Extracted records:
------------------------------

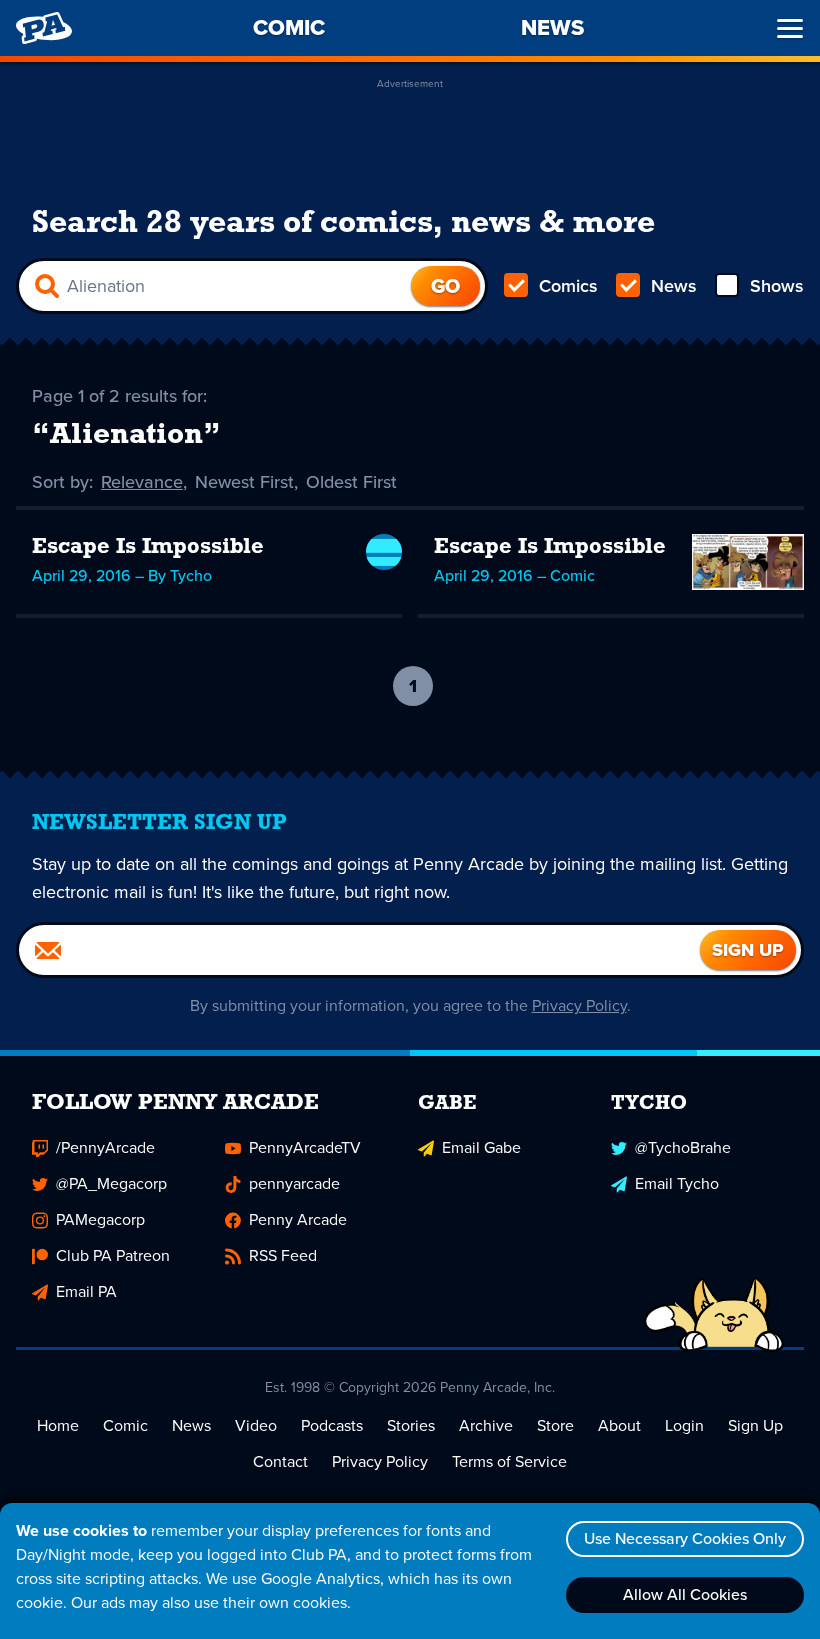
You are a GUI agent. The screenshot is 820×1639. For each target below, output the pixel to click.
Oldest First (351, 482)
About (619, 1425)
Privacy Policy (579, 1005)
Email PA (86, 1291)
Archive (486, 1425)
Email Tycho (677, 1183)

------------------------------

▶ [WHAT THE TASK ASKS] Without the pictures, give all of the entries above again exactly.

▶ [ANSWER TO THIS PROBLEM]
You are a GUI agent. The screenshot is 820×1639. For each target below, output the pixel to click.
Oldest First (351, 482)
About (619, 1425)
Privacy Policy (579, 1005)
Email PA (86, 1291)
Archive (486, 1425)
Email Tycho (677, 1183)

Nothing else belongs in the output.